The agreement that came from Carter’s visit would do nothing to reassure the Chinese. Carter and his Indian counterpart, Defense Minister Manohar Parrikar, pledged to increase bilateral logistical cooperation in the military arena, especially maritime cooperation. Although that agreement is still a considerable distance away from constituting a full-fledged military alliance between the two nations, it continues a trend that has developed over the past decade. And mutual concerns about China’s ambitions appear to be the principal driving force in the bilateral relationship.
But there is likely to be a limit to Delhi’s receptivity to Washington’s courtship. Despite its own concerns about Beijing’s ambitions, India is wary about succumbing to an excessively close U.S. embrace.

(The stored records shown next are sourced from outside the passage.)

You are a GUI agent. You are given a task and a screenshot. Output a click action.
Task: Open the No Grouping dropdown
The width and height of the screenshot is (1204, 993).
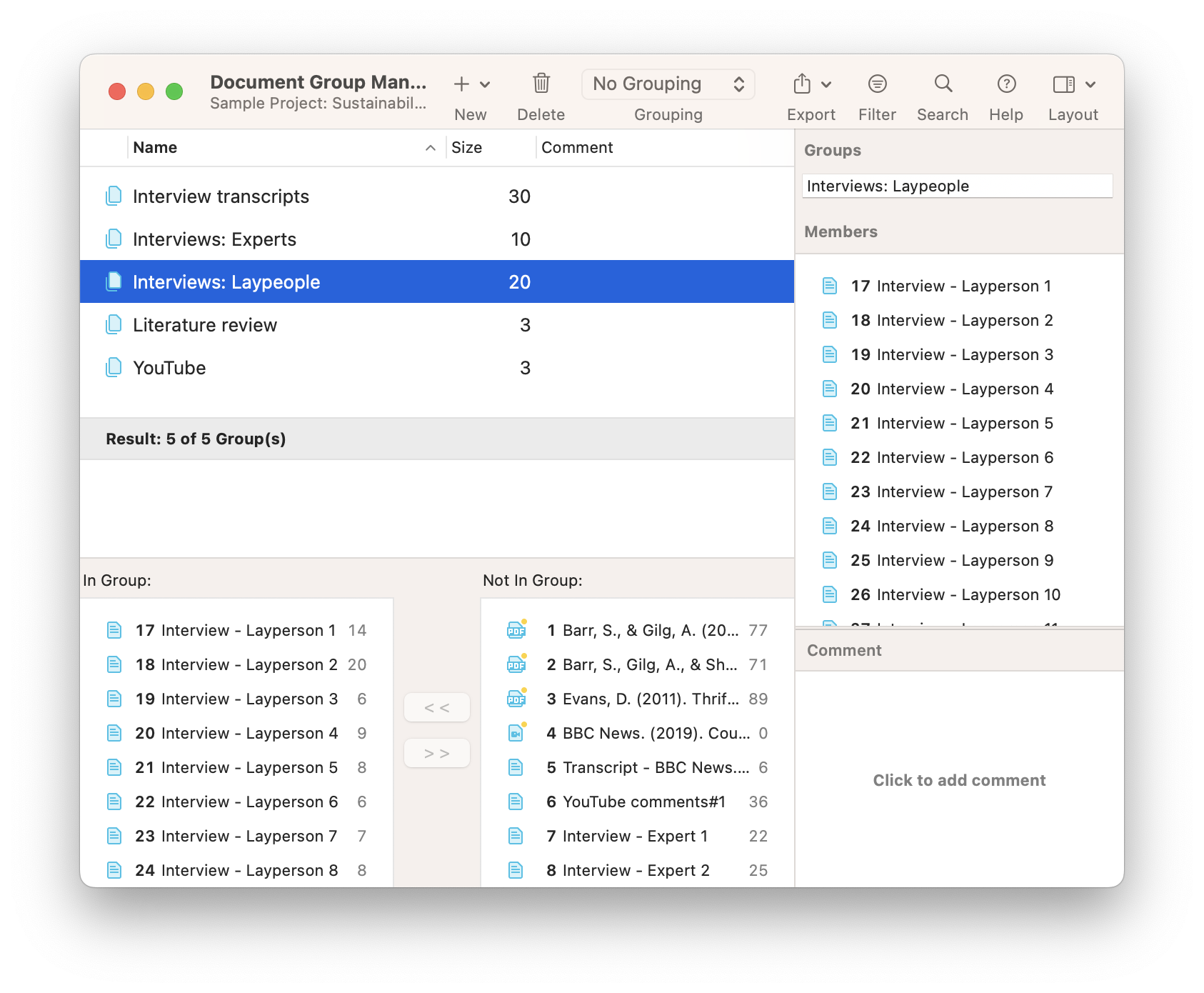[668, 84]
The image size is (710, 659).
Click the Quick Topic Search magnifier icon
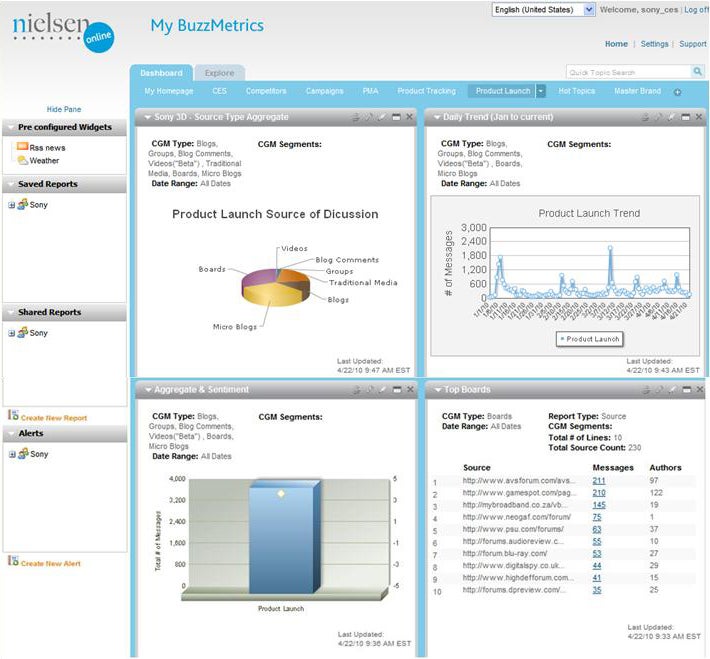click(697, 72)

Delhi has much to lose and little to gain by becoming a cat’s paw ally of the United States against China. That is especially true if Washington is not willing to sever its close ties with India’s arch-enemy, Pakistan. Yet as long as U.S. leaders insist on waging a “war on terror” with a major Central Asia/South Asia component, centered in Afghanistan, they will not cut Washington’s supposed Pakistani ally loose. And as long as that is the case, Indian leaders and the Indian public will view professions of U.S. concern about their country’s vital interests with justifiable skepticism.
Moreover, India maintains an important economic relationship of its own with China. Indeed, according to most calculations, China has now emerged as India’s largest trading partner. Trade between the two Asian giants topped $80 billion in 2015. In addition to the economic stakes, there are bilateral security issues, primarily unresolved border disputes, as well as security issues throughout Central Asia of concern to Delhi that could be exacerbated if relations with Beijing deteriorated.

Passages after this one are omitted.